▶ **Vorliegender Text**:
Telefunken Jubilate (Baujahr 1954)
Ein Radio kam in die Werkstatt. Es gehört einem Bekannten, der es von einem Freund übernommen hatte. Wenn es nicht zu reparieren wäre, so sollte es noch als Ausstellungsstück dienen. Netzkabel war abgeschnitten, Sicherung war durch. Skalenlampe durchgebrannt. Nun, das kann ja was werden. Gerät geöffnet und der Blick fiel auf eine kleine Tasche aus Papier an der Rückwand. Hier fand sich ein Schaltplan des Geräts. Schon mal nicht schlecht. Ja, das waren noch Zeiten, wo der Schaltplan dabei war. Zeiten ? Wow, das Gerät wurde immerhin 1954 gebaut, so wie ich auch. Dann muß ich mich ja mal anstrengen. Zunächst wurde das Chassis ausgebaut. Dies ist mit der Frontplatte über Drähte verbunden. Ein Strang mit dem Übertrager vom Lautsprecher, ein weiterer Strang zu Kontakten der Schaltuhr, denn das Radio ist auch ein Wecker und hat die Möglichkeit einer Einschlafschaltung. Die Bestandsaufnahme verlief leicht enttäuschend, da bei Geräten solchen Alters Bauteile verwendet wurden, die mit der Zeit unzuverlässig werden. Es geht um Kondensatoren, deren Folienwickel mit Teer gegenüber der Außenhülse vergossen sind. Doch schauen wir uns den Schaltplan mal an:
Interessant ist der Bereich des Netzanschlusses. Eine Leitung geht nach dem Einschalter über Dr1 auf einen Trafo, der die Skalenlampe und die Heizung der Röhren versorgt.
D
ie
andere Leitung des Netzkabels geht nach der Dr2 und zwei Schaltern
auf MASSE. Das ist das Blechchassis.

▶ **Datenblock**:

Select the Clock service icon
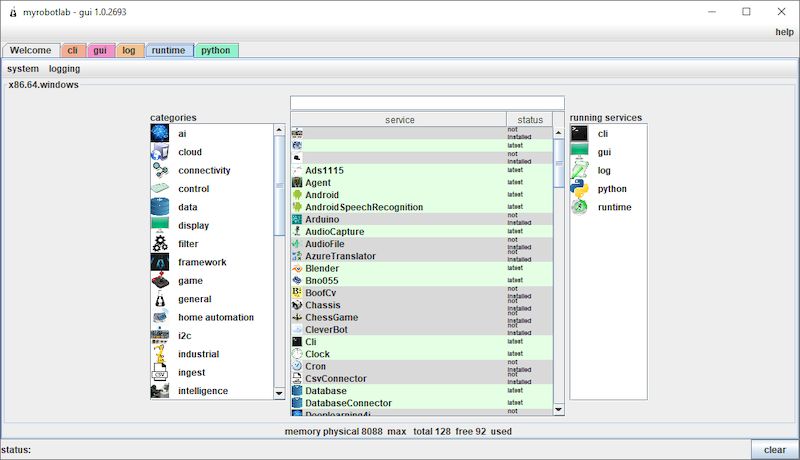The width and height of the screenshot is (800, 460). (297, 354)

▶ **Aufgaben**:
(a) Fasse den Text über die Reparatur des Telefunken-Radios in zwei Sätzen zusammen.
(b) Schreib den Text über die Reparatur des Telefunken-Radios im Anschluss an seinen letzten Satz weiter.

▶ **Antworten**:
(a) Ein Telefunken Jubilate von 1954 kam mit abgeschnittenem Netzkabel, durchgebrannter Sicherung und defekter Skalenlampe in die Werkstatt, und in einer Papiertasche an der Rückwand fand sich noch der Schaltplan. Nach dem Ausbau des Chassis fiel die Bestandsaufnahme leicht enttäuschend aus, weil die alten, mit Teer vergossenen Kondensatoren mit der Zeit unzuverlässig werden, und beim Netzanschluss führt eine Leitung über Dr1 auf einen Trafo für Skalenlampe und Röhrenheizung, die andere über Dr2 und zwei Schalter auf das Blechchassis.

(b)
Arbeitet man ohne Trenntrafo bei einer Reparatur solch eines Gerätes, so wird das schnell lebensgefährlich. Da in meiner Werkstatt keine Reparatur von Geräten mit Netzversorgung ohne Trenntrafo passiert, ist das schon mal nicht schlecht. So ein Trenntrafo hat aber noch andere Vorteile, wie sich später zeigen wird. Das Netzkabel war ja abgeschnitten und die Sicherung hatte keinen Durchgang. Vielleicht ein Kurzschluß, also mit dem Ohmmeter mal etwas rumgemessen, leider kein brauchbares Ergebnis. Eine neue Netzzuleitung war sowieso fällig und eine neue Sicherung wurde eingesetzt. Nun wurde die Spannung am Trenntrafo von 50V aus langsam höher geregelt und der 100 Ohm Widerstand vor dem Hochspannungsgleichrichter begann die weiße Flagge zu schwenken (Rauch). Ok, die Diode E220C50 von AEG hat es wohl hinter sich und wurde ausgewechselt. Weitere Messungen an den zwei 50uF-Kondensatoren zeigten, dass sie nur noch weniger als die Hälfte Kapazität hatten. Die Dinger trocknen halt mit der Zeit aus. Daher wurden auch sie abgeklemmt und durch neue ersetzt. Nun wurde die Spannung am Trenntrafo wieder hochgeregelt und der Widerstand blieb friedlich bis 230V. Die Röhren heizten vor, die ausgewechselte Skalenlampe (7V 0,3A) leuchtete und der Lautsprecher begann zu rauschen. Na bitte, geht doch voran. Also wieder abgeschaltet und die Kondensatoren ausgetauscht, an die ranzukommen war und die nicht mehr so gut aussahen. Auf ein Neues, Radio eingeschaltet und UKW gedrückt. Der Skalenzeiger bewegte sich zwar, aber kein Sender war zu hören. Auch das Abstimmungsgeräusch war nicht da. Das Rad, auf dem das Skalenseil lief drehte sich zwar, aber die Welle nicht. Das Rad ist aus Leichtmetallspritzguß, die Welle aus Stahl. Da stimmt wohl was mit der Verschraubung nicht. Ein Nachziehen der Maden des Rades war nicht möglich. Ein erster Versuch, das Rad mit Loctite 243 auf die Welle zu kleben, war nicht stabil genug. Daher wurde die Welle mit 1,5mm durchgebohrt. Dann kam da ein Draht durch und der wurde zu einer Klammer gebogen, die mit Kunstharzkleber in den Aussparungen des Rades verankert wurde. Nach Aushärten des Klebers waren dann auch wieder Sender abstimmbar und klar zu hören.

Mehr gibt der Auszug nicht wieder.